==== DATA EXCERPTS ====

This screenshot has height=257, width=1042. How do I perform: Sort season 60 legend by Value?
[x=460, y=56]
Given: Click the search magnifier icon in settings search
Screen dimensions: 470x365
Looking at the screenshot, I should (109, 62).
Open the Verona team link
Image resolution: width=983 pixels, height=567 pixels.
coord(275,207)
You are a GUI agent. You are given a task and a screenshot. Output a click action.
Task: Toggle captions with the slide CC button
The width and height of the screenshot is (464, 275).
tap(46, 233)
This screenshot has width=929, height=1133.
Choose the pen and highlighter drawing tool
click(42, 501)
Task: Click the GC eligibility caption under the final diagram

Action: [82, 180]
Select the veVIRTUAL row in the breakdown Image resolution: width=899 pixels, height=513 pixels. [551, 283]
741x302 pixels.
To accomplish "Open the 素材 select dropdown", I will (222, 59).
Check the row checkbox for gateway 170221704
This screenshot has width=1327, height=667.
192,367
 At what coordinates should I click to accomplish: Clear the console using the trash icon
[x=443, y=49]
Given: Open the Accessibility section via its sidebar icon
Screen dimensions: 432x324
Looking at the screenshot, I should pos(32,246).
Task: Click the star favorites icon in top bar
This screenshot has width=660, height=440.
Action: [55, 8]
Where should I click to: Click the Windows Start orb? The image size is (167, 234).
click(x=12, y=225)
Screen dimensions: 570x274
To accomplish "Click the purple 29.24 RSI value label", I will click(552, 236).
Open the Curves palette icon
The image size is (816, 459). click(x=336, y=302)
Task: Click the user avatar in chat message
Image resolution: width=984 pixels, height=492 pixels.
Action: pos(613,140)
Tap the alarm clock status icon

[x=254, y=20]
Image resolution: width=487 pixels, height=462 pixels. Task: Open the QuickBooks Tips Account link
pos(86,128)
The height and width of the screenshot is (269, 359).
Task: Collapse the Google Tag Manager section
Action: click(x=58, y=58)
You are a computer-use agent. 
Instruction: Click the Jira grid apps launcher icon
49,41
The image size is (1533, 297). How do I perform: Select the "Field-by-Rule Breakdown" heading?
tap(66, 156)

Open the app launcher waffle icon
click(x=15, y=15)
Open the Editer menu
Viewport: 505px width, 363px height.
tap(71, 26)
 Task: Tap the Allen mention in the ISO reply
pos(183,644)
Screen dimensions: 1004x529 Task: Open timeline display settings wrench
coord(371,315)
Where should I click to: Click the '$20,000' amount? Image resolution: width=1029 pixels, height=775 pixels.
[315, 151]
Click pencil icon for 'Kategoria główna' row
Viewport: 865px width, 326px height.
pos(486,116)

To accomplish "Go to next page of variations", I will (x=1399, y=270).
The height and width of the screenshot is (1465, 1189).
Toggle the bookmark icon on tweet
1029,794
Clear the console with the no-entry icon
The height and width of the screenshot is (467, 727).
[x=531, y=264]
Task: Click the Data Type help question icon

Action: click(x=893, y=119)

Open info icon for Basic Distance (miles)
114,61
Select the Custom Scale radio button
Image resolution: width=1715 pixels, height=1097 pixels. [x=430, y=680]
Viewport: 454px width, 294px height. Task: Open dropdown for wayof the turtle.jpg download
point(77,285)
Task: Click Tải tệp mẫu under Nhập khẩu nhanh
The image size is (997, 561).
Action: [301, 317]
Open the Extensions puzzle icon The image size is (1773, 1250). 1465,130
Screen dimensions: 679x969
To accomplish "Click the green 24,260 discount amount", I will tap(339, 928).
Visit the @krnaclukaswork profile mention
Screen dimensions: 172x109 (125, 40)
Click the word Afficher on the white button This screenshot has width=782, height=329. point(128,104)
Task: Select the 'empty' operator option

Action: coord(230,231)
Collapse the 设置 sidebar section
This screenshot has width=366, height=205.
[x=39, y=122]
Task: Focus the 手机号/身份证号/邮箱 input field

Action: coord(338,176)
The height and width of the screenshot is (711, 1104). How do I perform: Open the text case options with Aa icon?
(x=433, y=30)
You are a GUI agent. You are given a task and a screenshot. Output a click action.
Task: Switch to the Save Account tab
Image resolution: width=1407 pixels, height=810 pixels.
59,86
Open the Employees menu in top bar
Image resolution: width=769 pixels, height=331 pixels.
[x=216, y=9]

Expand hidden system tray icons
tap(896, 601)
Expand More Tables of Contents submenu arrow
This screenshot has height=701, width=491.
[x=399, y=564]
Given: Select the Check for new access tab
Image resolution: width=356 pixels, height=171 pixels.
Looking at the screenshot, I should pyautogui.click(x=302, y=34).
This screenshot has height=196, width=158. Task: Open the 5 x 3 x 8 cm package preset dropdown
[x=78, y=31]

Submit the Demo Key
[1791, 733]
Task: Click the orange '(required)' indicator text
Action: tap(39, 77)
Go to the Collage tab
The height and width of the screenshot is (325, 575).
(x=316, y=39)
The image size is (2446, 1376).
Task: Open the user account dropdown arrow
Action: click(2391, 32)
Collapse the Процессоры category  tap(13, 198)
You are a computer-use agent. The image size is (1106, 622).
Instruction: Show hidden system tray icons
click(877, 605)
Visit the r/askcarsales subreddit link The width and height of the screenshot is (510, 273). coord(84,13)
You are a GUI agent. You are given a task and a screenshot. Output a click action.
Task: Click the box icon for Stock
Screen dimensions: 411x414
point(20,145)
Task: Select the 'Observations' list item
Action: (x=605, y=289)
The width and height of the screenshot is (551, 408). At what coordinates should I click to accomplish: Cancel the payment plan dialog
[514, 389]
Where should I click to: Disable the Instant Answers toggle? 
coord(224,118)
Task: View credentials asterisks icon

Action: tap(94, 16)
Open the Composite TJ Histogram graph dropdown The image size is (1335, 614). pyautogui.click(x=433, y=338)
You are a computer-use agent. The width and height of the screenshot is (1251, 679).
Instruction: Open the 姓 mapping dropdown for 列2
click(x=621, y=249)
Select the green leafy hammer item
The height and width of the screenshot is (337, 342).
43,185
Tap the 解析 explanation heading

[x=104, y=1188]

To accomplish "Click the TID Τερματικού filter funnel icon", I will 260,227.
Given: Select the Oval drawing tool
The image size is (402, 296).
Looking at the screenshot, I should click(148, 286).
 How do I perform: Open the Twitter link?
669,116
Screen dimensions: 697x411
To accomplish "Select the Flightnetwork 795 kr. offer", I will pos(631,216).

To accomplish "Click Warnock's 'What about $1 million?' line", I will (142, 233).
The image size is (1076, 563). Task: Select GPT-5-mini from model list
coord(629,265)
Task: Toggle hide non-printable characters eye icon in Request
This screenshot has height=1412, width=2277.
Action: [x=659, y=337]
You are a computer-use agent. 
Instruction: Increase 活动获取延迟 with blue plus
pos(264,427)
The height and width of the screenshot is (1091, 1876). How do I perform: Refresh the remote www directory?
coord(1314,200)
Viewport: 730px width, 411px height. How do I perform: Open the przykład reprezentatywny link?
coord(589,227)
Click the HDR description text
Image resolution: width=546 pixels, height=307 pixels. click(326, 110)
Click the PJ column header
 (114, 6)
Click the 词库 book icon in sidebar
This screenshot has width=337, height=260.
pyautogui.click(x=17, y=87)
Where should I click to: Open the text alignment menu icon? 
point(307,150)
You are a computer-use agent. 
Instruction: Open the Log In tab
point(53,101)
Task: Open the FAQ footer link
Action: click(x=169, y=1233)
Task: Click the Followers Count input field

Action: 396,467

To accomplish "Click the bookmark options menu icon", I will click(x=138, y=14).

====

## TASK
Repeat the entries above word for word, covering the stretch from the line containing "Click pencil icon for 'Kategoria główna' row" through the line containing "Action: coord(338,176)", both ends included.

## EXERCISE RESPONSE
Click pencil icon for 'Kategoria główna' row
Viewport: 865px width, 326px height.
pos(486,116)

To accomplish "Go to next page of variations", I will (x=1399, y=270).
The height and width of the screenshot is (1465, 1189).
Toggle the bookmark icon on tweet
1029,794
Clear the console with the no-entry icon
The height and width of the screenshot is (467, 727).
[x=531, y=264]
Task: Click the Data Type help question icon

Action: click(x=893, y=119)

Open info icon for Basic Distance (miles)
114,61
Select the Custom Scale radio button
Image resolution: width=1715 pixels, height=1097 pixels. [x=430, y=680]
Viewport: 454px width, 294px height. Task: Open dropdown for wayof the turtle.jpg download
point(77,285)
Task: Click Tải tệp mẫu under Nhập khẩu nhanh
The image size is (997, 561).
Action: [301, 317]
Open the Extensions puzzle icon The image size is (1773, 1250). 1465,130
Screen dimensions: 679x969
To accomplish "Click the green 24,260 discount amount", I will tap(339, 928).
Visit the @krnaclukaswork profile mention
Screen dimensions: 172x109 (125, 40)
Click the word Afficher on the white button This screenshot has width=782, height=329. point(128,104)
Task: Select the 'empty' operator option

Action: coord(230,231)
Collapse the 设置 sidebar section
This screenshot has width=366, height=205.
[x=39, y=122]
Task: Focus the 手机号/身份证号/邮箱 input field

Action: coord(338,176)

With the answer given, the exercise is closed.